Once I escaped the chemo "hangover", which took a few weeks, I began to feel so much better. I had much more energy, I was "bouncy" again. I generally felt the best I had felt since before my diagnosis. When I saw my onco at the beginning of May, he asked my wife what she had been doing to me! So I had about two and a half months of this well being. It began to wane when I got a severe backache a couple of weeks ago.


So yes, I am beginning to feel bad again, about the same as I did before starting the chemo, but I do believe I have still got a bit of life left in me yet. I do now hope to see another Christmas, something I would never have believed going through last Christmas.


I am sincerely hoping that your dad may find himself in the same boat as I have been and that when he recovers from the chemo, he will feel so much better in himself. Then he may be strong enough to move onto another treatment.


I hope you can see that I am offering a positive view of your dad's future. I do hope he also has "years ahead of him", but just take it one day at a time.


My best wishes to you and your dad


Peter

User
Posted 18 Jul 2018 at 06:53

Thank you for the update Penp and I wish your father the very best.


Your guidance and advice to Peter just proves the worth of this site.


Not only do we try and support each other through this cancer journey but the ability to pass on our individual knowledge and experience in other areas of life is brilliant.


I'm sure your advice regarding the guide dogs was very helpful to Peter

Edited by member 18 Jul 2018 at 06:55  | Reason: Not specified

We can't control the winds - but we can adjust our sails
User
Posted 18 Jul 2018 at 22:52

Well said Johsan. PenP was very helpful to me about an off topic matter. We did continue our discussion in private messages, since guide dogs is not actually the theme of this site. But I appreciate that all matters of daily life are of interest to others.

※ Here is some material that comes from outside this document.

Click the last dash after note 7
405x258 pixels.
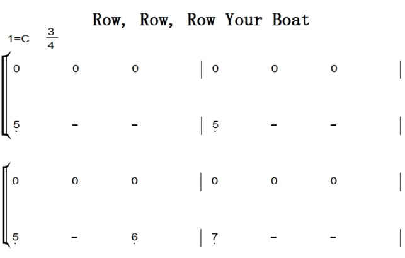tap(334, 237)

As an update to the guide dog question, we did follow PenP's advice and last week had a visit from a very nice lady from our local guide dog centre. She explained all the procedures and more importantly, pointed out the responsibilities of the dog owner. After thinking about it very carefully over the course of the last week, my wife has decided that at this moment, she would be unable to accept those responsibilities, mainly because of my impending treatment regime. But she does intend to look into it all again once my treatment situation is more clear.


Both my wife and I are very grateful to PenP for all the advice she has given to us.

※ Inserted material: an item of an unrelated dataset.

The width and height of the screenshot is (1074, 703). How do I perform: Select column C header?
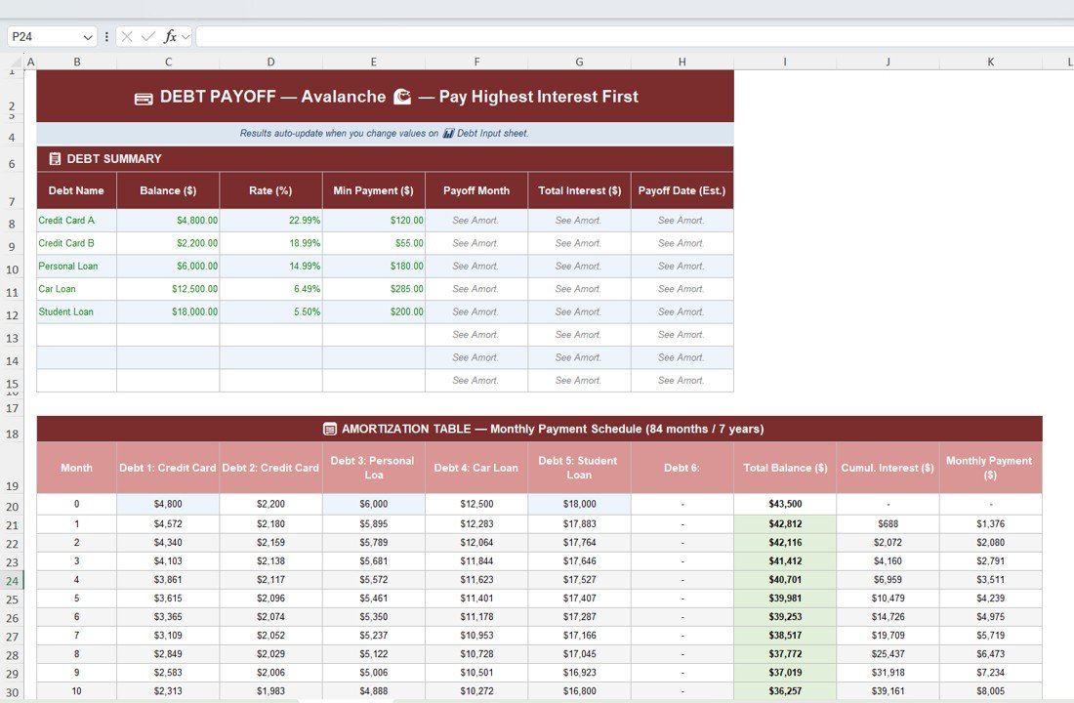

PenP - I hope your dad is still doing ok. It has been a while since your last post.


Best wishes,


Peter

User
Posted 25 Jul 2018 at 23:37

Hi Pen,


Sorry to hear your dad is having so much trouble, but I doubt it is because of the chemo (based on my own experience). To be honest, I blamed my HT regime of Degarelix for the fatigue and muscle weakness, but I have to stress that I have no medical evidence to support that. Not sure why it would come on so suddenly after chemo 6. I think my wife would confirm that my posture has deteriorated badly since diagnosis.


However, I must admit that I felt really good for a couple of months after completing the chemo, so hang on in there. Maybe it is like banging your head against a wall - it is nice when it stops! But it was nice to feel good again even for a little while.


I have just done a bit of an update on my thread "Triton or Re-AKT" having been to see my onco today. I am going for a single zap of RT on two bones in my spine on Friday. The planning process was certainly an interesting experience! I am (hopefully) going on to the Re-AKT study, so I feel as though I am finally getting some treatment.


Best wishes to you and your dad. I hope he feels better soon


Peter

User
Posted 08 Aug 2018 at 20:20
Blasts to single mets are often very effective and can reduce pain immediately.
"Life can only be understood backwards; but it must be lived forwards." Soren Kierkegaard
User
Posted 18 Aug 2018 at 23:03

Hi Pen,


I did send you a PM on the 11th August outlining my experience of the one off zap. Did you see it? I can send it again f you didn't get it.


I also sent a quick reply to your PM this afternoon. I will reply more fully when I can summon up the energy!!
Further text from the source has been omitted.